«Твоя краса, твои страданья
Исчезли в урне гробовой…».
А. Пушкин
Маргарита винит во всем себя. Только её вина, что она любит, и что князь не может с ней расстаться.
« Я приношу горе только, нарушение того, что нужно твоей душе! Ах, как это ужасно, как я мучусь и не вижу выхода для себя! Только один выход — опять одиночество потерять навсегда самое милое и дорогое! Завтра получу твое письмо... Но знаю все равно, что и там приговор мне! Нет выхода. Завтра буду говеть! Но я знаю, что прощения себе я не найду все равно».
Если князя и расстрогали эти строки, то ни к каким переменам в его решениях они все же не привели. Если он и решился хоть как-то поддержать мечущуюся, страдающую женщину, то лишь проповедью смирения.
«Бог послал тебе (!) испытание, — писал он Маргарите, — можешь ли ты для него поступиться самыми большими твоими личными желаниями, самым для тебя дорогим... Ты сказала — да, я могу ради любимого человека... Этого я никогда не забуду... Страсть загорается, сгорает и потухает, а это бесконечно больше, выше, сильнее страсти и не потухнет никогда».
Вот ведь как. Ей испытание послано, а он ей на это испытание указует. Словно он и вовсе ни при чем.
И несчастной Маргарите снова и снова приходится «поступиться самым дорогим»...
Летом 1910 года закрылся «Московский еженедельник», издание, на которое Маргарита Кирилловна возлагала столько надежд. Ей горько сознавать, «сколько труда, жертв, сил и мечты было положено в это дело», ставшее вдруг ненужным, но она старается сохранять собственное достоинство.
«Надеюсь, Веру Александровну ( жену князя) успокоило хотя бы известие о прекращении еженедельника», — спрашивает Маргарита у князя. И в этом вся загадка «безвременной кончины» либерального издания.
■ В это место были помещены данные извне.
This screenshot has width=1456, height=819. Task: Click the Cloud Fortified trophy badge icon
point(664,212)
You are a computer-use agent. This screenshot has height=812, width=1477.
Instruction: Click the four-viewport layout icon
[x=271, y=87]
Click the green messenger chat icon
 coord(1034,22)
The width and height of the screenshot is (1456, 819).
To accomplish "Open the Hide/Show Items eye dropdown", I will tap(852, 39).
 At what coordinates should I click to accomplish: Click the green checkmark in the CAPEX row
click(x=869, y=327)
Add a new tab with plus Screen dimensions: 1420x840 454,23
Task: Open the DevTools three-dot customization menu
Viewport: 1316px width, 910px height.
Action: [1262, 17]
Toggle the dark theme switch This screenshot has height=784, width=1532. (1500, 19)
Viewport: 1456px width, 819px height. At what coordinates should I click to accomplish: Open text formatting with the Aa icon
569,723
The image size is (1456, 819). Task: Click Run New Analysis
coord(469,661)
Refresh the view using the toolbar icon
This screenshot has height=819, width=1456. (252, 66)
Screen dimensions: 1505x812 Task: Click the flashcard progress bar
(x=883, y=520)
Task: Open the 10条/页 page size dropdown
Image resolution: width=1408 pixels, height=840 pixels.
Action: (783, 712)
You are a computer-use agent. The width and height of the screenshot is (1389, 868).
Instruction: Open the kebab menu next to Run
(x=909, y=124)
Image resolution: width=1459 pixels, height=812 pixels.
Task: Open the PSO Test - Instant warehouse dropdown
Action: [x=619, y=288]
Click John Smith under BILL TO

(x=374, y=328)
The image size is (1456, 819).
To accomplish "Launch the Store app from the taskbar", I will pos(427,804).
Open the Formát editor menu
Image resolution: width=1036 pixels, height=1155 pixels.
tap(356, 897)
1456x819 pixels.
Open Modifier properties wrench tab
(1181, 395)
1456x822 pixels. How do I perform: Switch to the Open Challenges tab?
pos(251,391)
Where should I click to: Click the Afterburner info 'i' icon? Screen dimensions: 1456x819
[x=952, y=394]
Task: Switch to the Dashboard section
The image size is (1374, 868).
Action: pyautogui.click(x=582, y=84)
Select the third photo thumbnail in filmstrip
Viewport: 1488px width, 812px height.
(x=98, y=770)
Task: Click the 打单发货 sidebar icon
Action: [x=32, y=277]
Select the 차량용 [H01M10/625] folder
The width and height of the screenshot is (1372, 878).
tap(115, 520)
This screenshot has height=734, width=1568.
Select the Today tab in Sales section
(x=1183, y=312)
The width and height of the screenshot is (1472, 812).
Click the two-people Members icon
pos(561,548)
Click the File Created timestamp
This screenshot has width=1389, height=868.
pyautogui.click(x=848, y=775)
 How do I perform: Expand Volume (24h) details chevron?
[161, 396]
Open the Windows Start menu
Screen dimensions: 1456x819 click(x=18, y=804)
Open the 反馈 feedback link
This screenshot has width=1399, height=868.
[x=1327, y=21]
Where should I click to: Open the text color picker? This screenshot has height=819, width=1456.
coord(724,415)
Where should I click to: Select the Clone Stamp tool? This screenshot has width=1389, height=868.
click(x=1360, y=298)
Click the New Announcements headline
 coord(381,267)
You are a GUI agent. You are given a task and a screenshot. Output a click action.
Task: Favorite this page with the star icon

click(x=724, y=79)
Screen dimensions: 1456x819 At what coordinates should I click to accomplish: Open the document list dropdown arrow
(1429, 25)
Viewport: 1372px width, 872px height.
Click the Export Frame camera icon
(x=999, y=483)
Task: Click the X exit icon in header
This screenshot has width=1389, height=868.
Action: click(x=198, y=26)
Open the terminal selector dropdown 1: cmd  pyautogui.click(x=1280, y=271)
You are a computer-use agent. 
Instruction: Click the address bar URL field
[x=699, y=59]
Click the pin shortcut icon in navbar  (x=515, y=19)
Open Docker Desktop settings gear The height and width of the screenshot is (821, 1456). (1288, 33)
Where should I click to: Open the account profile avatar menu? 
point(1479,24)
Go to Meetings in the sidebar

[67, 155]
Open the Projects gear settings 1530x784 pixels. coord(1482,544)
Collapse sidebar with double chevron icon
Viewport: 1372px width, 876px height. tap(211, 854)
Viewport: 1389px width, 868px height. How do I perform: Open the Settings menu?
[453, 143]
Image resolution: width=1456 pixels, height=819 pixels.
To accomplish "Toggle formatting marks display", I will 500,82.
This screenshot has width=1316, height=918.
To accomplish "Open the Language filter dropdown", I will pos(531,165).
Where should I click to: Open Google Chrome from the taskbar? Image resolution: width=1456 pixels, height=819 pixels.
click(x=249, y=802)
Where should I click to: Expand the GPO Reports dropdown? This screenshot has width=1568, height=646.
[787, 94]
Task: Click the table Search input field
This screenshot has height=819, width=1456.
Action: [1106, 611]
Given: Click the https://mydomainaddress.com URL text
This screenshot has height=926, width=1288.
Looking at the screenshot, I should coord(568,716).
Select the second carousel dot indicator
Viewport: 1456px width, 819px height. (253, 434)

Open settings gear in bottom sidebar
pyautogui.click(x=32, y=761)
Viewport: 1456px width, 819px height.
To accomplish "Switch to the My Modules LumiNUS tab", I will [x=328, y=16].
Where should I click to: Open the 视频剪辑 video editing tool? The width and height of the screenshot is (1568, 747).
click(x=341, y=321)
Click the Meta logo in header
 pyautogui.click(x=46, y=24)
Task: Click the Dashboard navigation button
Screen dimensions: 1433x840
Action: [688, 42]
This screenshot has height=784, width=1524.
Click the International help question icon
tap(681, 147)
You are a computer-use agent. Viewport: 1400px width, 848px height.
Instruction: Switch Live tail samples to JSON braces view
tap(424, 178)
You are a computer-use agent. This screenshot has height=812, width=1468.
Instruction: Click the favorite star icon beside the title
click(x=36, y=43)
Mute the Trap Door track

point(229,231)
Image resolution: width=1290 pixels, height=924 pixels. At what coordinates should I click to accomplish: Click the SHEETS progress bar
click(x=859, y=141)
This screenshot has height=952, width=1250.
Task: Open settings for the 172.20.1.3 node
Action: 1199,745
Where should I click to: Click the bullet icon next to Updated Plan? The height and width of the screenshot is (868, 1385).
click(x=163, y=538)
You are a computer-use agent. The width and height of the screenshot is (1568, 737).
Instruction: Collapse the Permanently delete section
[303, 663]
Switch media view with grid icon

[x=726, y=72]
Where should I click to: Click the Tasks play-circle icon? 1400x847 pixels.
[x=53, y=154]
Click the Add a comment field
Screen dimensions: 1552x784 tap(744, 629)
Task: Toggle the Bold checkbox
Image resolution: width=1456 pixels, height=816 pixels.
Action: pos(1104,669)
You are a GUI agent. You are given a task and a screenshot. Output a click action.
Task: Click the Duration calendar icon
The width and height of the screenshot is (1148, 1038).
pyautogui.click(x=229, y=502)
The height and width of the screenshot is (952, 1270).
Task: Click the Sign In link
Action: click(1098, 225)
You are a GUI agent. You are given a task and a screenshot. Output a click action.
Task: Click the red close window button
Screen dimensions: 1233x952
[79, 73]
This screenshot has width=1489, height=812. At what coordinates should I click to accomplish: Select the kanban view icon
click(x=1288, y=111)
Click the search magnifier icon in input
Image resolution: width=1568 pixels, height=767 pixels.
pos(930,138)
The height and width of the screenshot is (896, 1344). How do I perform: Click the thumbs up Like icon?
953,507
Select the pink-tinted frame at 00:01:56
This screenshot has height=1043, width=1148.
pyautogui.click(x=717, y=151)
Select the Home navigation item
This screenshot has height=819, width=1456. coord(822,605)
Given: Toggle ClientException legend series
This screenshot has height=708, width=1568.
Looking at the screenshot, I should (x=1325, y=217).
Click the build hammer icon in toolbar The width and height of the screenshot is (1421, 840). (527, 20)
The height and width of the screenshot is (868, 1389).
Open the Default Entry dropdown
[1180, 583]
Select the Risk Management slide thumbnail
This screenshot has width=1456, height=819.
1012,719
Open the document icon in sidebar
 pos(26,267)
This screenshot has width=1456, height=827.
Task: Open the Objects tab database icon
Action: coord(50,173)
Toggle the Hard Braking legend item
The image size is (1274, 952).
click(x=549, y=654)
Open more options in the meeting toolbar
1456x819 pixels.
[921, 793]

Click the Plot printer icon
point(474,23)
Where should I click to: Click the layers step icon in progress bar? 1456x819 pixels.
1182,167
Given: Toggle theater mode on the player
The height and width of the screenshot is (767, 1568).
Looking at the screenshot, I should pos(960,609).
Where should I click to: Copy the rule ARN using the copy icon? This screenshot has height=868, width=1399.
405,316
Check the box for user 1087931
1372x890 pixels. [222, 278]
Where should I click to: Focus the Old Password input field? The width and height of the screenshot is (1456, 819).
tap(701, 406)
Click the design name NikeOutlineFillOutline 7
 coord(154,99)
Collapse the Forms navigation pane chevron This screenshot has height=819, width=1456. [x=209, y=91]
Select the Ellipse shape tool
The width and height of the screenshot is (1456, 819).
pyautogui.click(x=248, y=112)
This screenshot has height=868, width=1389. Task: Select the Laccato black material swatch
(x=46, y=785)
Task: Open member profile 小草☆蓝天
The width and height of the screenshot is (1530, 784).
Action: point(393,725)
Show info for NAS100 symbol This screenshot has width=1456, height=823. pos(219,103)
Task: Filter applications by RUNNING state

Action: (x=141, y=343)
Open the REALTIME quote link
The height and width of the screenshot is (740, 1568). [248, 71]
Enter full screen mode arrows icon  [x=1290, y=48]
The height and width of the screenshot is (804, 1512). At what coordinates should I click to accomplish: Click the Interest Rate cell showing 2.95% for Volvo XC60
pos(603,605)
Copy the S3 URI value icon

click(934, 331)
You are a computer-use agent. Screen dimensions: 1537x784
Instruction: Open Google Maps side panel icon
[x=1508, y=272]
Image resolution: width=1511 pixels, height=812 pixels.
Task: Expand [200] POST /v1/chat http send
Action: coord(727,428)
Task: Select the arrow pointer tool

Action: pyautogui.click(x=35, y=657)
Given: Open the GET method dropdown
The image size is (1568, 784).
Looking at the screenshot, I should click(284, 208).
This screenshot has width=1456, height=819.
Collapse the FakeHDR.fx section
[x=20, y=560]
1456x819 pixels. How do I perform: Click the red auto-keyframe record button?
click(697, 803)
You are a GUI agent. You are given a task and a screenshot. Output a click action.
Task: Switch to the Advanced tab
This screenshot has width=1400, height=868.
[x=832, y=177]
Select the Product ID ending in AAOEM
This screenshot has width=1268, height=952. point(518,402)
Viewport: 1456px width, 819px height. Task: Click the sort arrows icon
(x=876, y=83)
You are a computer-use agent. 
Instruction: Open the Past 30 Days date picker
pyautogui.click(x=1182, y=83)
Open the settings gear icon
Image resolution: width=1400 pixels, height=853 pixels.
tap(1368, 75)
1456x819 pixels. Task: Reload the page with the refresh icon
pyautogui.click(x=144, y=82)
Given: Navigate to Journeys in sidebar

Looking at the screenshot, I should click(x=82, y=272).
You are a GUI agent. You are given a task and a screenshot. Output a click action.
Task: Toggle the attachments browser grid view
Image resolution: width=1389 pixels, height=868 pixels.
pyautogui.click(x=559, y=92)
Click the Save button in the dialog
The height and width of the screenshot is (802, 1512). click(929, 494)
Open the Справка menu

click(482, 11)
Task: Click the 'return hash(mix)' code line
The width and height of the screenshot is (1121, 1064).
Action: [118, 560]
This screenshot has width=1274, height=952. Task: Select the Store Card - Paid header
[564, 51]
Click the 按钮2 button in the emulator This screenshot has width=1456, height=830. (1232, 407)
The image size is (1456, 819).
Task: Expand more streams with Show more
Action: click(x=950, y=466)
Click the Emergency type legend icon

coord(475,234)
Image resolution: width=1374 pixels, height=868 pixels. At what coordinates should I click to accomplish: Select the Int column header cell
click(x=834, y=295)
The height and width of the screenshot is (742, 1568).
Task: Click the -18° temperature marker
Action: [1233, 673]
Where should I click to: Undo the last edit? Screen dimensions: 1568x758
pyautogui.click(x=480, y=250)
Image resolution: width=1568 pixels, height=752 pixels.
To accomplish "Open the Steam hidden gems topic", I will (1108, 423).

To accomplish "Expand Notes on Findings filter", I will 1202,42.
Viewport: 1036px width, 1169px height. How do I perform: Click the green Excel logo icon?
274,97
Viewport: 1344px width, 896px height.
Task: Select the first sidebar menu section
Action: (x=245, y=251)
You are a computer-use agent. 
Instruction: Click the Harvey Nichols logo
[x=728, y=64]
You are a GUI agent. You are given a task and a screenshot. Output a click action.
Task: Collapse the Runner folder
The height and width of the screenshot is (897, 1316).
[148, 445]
Трубецкой чрезвычайно опечален таким поворотом событий. «Ужасно мне жалко нашего милого и дорогого «Еженедельника»; как мне о нем не болеть, когда столько души и столько любви с ним срослось», — пишет он Маргарите. Но Маргарита Кирилловна непреклонна. «...Нужно устроить жизнь так, чтобы ежедневно ты мог спокойно работать, а В. А. не волновалась бы тем, что ты сейчас где-то со мной! И уверена, что в этом отношении закрытие Еженедельника — огромная вещь. Это одно внесет большую перемену и успокоение».
Единственное, от чего Маргарита не смогла отказаться, — это Религиозно-философское общество. В 1910 году Маргарита открыла новое издательство — «Путь», ставившее своей задачей публикацию произведений русских религиозных философов.
Продолжение ее общего с князем Трубецким дела, пусть в несколько ином виде, было особенно важным для Маргариты, она верила — это та нить, что будет связывать ее с любимым человеком, как бы ни сложились личные отношения. Она была счастлива от одного сознания, что
«будет дело, что наше дело вновь воскреснет, хотя и в другой форме! Боже мой, да это единственная моя вера и надежда! Вся цель, весь смысл всего прекрасного, что мы с тобой переживаем, все в этой вере и надежде-должно быть дело вместе, общее живое дело — и будет' Я все положу на это — лягу костьми».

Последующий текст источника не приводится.